SQLCOUNT

COUNT

COUNT is the aggregate function you will reach for most often — it tells you how many rows match a condition. But COUNT has three distinct forms, and mixing them up is one of the most common sources of subtly wrong query results in SQL.

The three forms of COUNT

Form

What it counts

COUNT(*)

Every row in the group, regardless of NULLs in any column

COUNT(column)

Only rows where that specific column is NOT NULL

COUNT(DISTINCT column)

The number of unique, non-NULL values in that column

COUNT(*) vs COUNT(column) is a classic gotcha
COUNT(*) counts rows — full stop. It does not look inside any column, so rows with NULL values are still counted. COUNT(column) is different: it only counts rows where that particular column has an actual (non-NULL) value. This distinction quietly produces wrong totals if you assume they always give the same number, and it is a frequent interview question for exactly that reason.
Worked example

customers

SQL
-- customers table
-- id | name    | phone
-- ---+---------+-----------
--  1 | Alice   | 555-0101
--  2 | Bob     | NULL
--  3 | Carol   | 555-0101
--  4 | Dave    | 555-0104
--  5 | Eve     | NULL

SELECT
  COUNT(*)                 AS total_rows,
  COUNT(phone)              AS rows_with_phone,
  COUNT(DISTINCT phone)     AS unique_phone_numbers
FROM customers;
total_rows | rows_with_phone | unique_phone_numbers
-----------+-----------------+----------------------
         5 |               3 |                    2

All three numbers come from the same five rows, and all three are correct — they are just answering different questions:

  • COUNT(*) = 5 — there are 5 rows total, NULL phones included.
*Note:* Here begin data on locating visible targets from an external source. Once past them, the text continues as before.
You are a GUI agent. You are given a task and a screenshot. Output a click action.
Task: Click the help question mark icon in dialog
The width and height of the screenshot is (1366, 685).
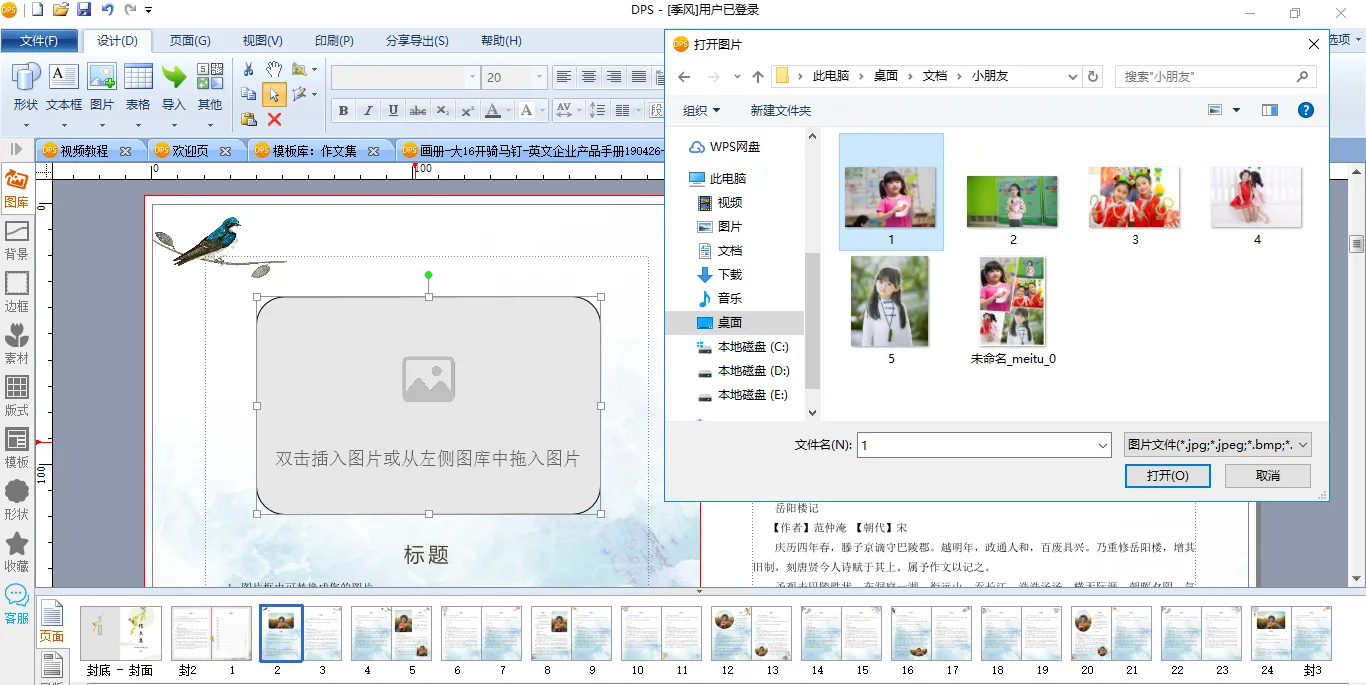(x=1305, y=110)
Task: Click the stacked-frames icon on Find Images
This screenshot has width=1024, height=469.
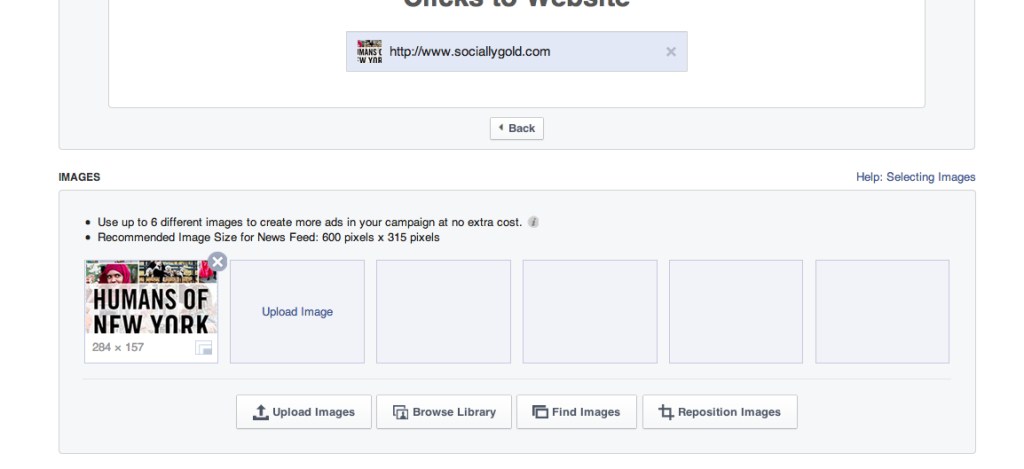Action: tap(539, 412)
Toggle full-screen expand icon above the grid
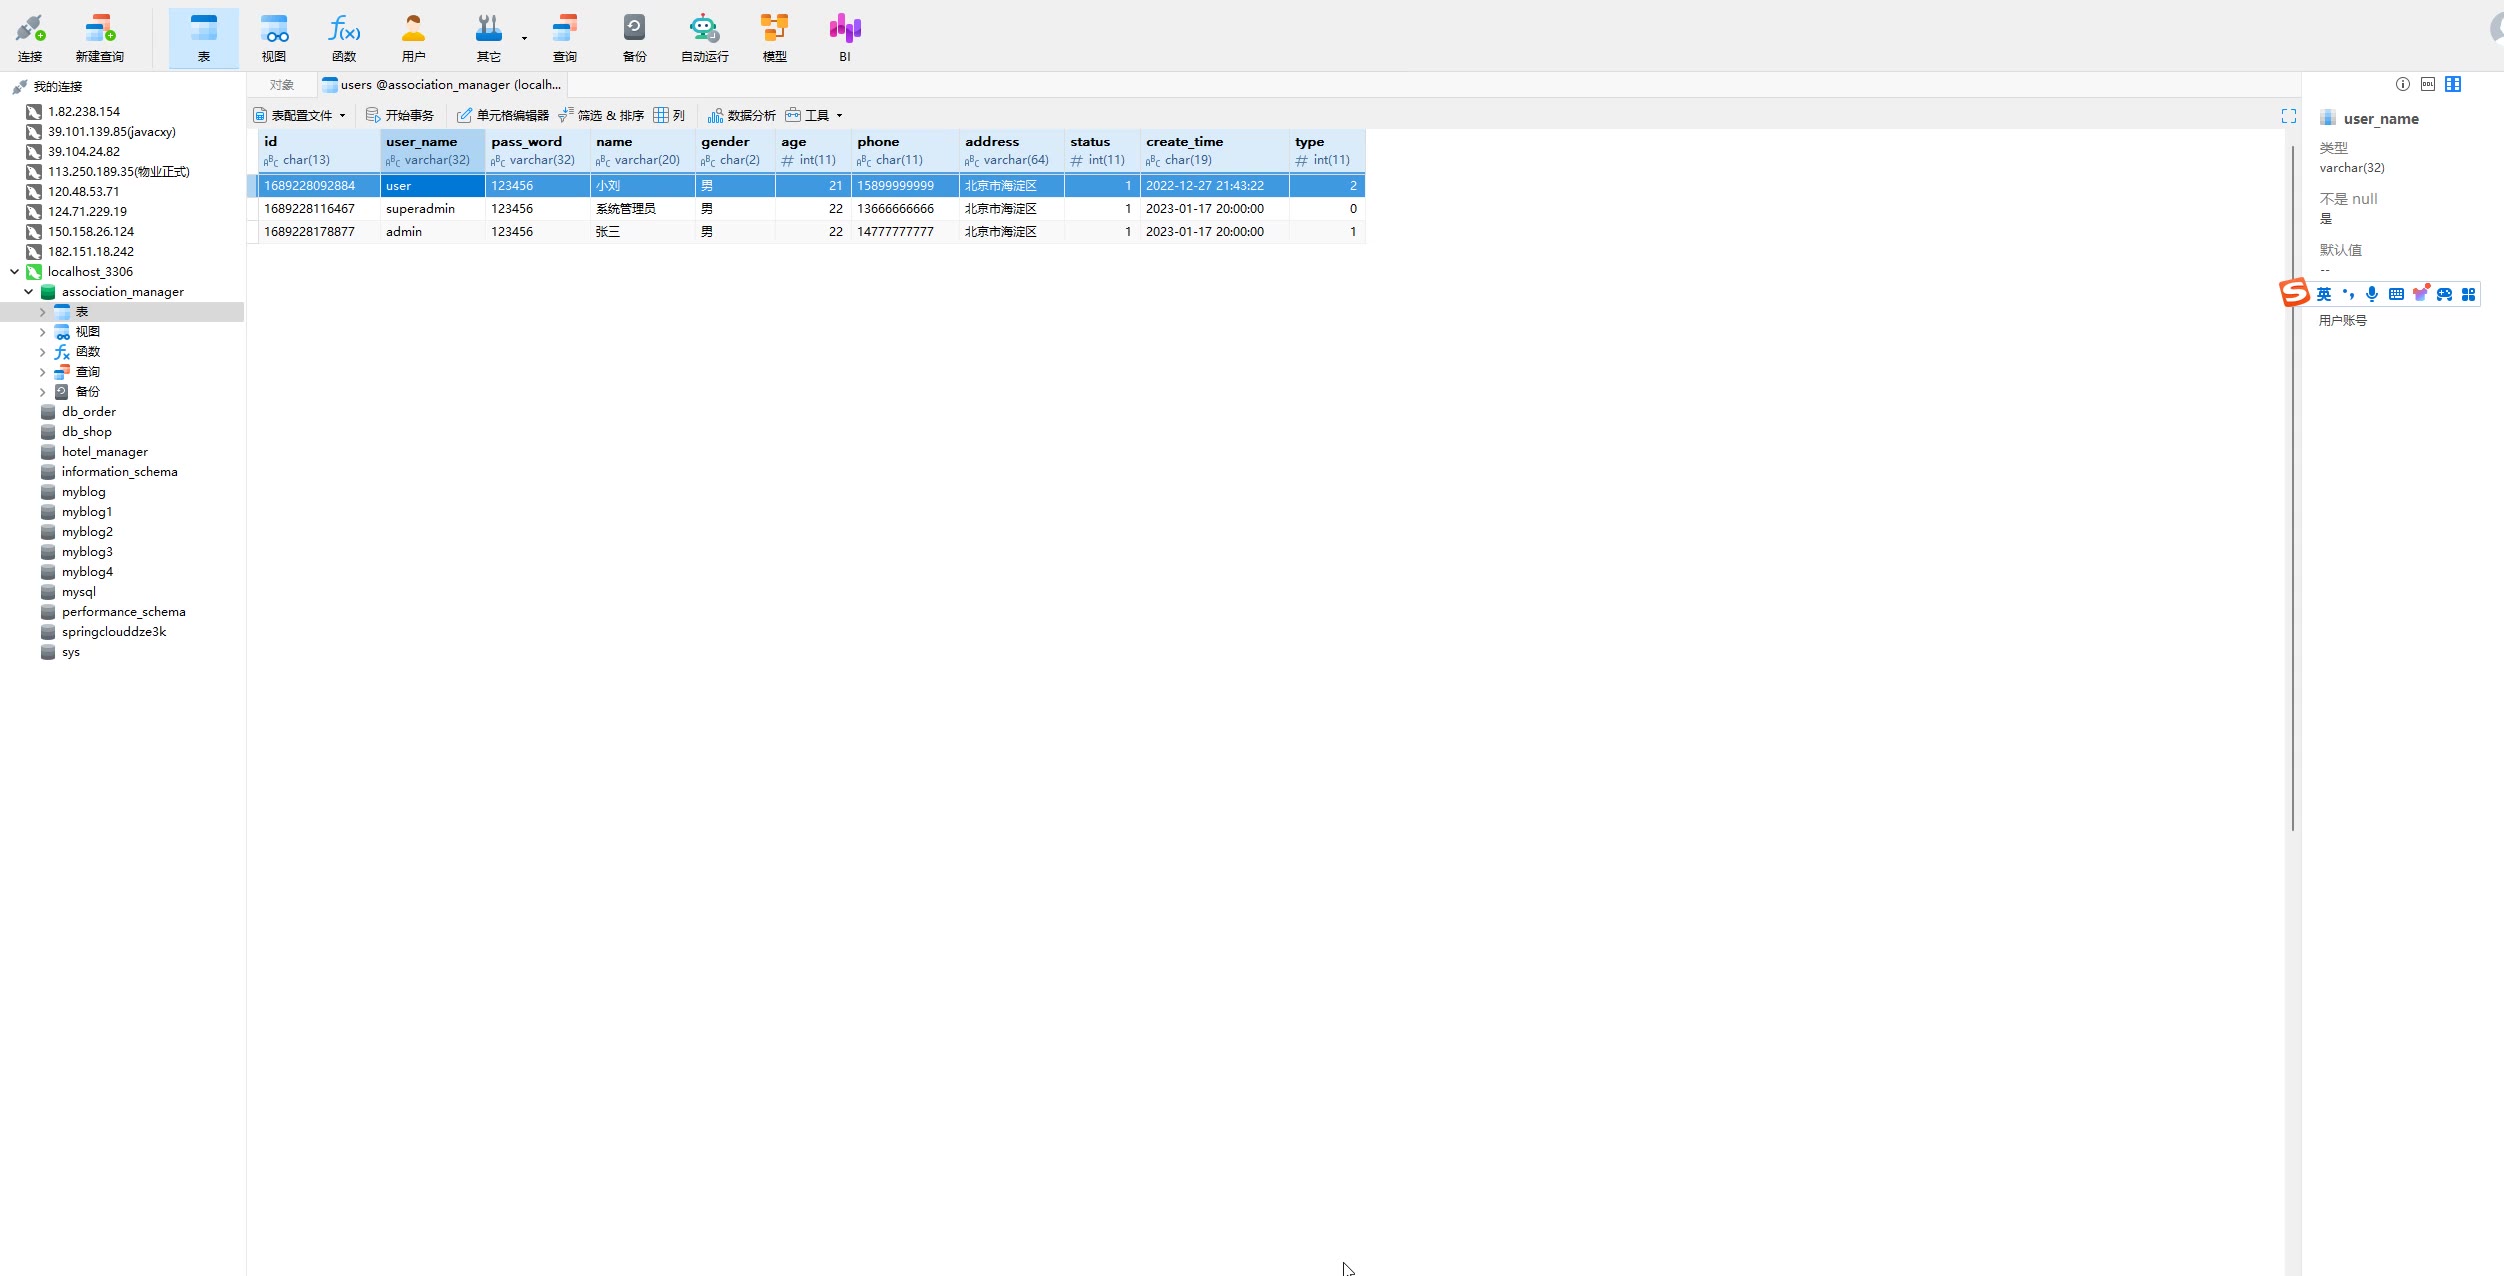Screen dimensions: 2504x1276 coord(2288,116)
  • COUNT(phone) = 3 — only 3 rows have a non-NULL phone number.

  • COUNT(DISTINCT phone) = 2 — of those non-NULL phone numbers, only 2 are unique (555-0101 appears twice).

COUNT with WHERE and GROUP BY

SQL
-- Count only delivered orders
SELECT COUNT(*) AS delivered_count
FROM orders
WHERE status = 'delivered';

-- Count orders per customer
SELECT customer_id, COUNT(*) AS order_count
FROM orders
GROUP BY customer_id
ORDER BY order_count DESC;

-- Count how many distinct customers have placed an order
SELECT COUNT(DISTINCT customer_id) AS unique_customers
FROM orders;

A useful mental model: COUNT(*) answers "how many rows are there?", COUNT(column) answers "how many rows actually have a value here?", and COUNT(DISTINCT column) answers "how many different values are there?" Reach for the one that matches the actual question you are asking.

  • COUNT(*) counts all rows, including rows with NULL values.

  • COUNT(column) counts only rows where that column is non-NULL.

  • COUNT(DISTINCT column) counts unique non-NULL values.

  • Choosing the wrong form is a very common source of subtly incorrect results.